Possible bug in dropmissing!

I am dropping rows containing missing values from a dataframe.

In 122607 rows, 29 rows contain at least one missing value. I can confirm this 2 ways. First, I wrote a function that counts rows containing 1 or more missing values. Second, using Julia functions, I can do:

dfnew = dropmissing(df)

dfnew has 29 fewer rows than df.

But, dropmissing! reports this error:

ERROR: MethodError: no method matching deleteat!(::PooledArrays.PooledArray{String,UInt32,1,Array{UInt32,1}}, ::Array{Int64,1})

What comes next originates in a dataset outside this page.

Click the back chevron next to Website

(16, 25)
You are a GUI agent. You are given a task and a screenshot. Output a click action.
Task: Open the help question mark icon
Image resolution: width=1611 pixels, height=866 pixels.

A mystery to me. I guess I won’t use dropmissing!.

Just confirming that:

df = dropmissing(df)

does work.

I suspect this is intended - I’ve seen a similar error with filter! recently when I load DataFrames without the new copycols=true key word argument. iiuc bunch of mutating functions now their errors to prevent unintended manipulation of the underlying vectors. You used to see things like this, which thankfully doesn’t happen anymore. This is at the expense of needing to explicitly copy columns, which I think is the right design.

3 Likes

One thing that might be useful is a more helpful error message in cases like this. It took me a while to figure out what was happening. Not sure how to catch situations like this though.

1 Like

This is not intended and should work. There is a PR https://github.com/JuliaComputing/PooledArrays.jl/pull/23 that fixes this.

3 Likes

Thanks.

I switched to Julia 1.1.1 and no error. It gets easier/faster to upgrade with each release, but I still dread it.

@macroexpand still doesn’t put the ScikitLearn.jl modules into right name space, but that is an unrelated problem.

Update PooledArrays.jl package to the latest version and all will work fine now.

1 Like

Just downloaded/installed. Will test on Julia 1.1.1.

Thanks again.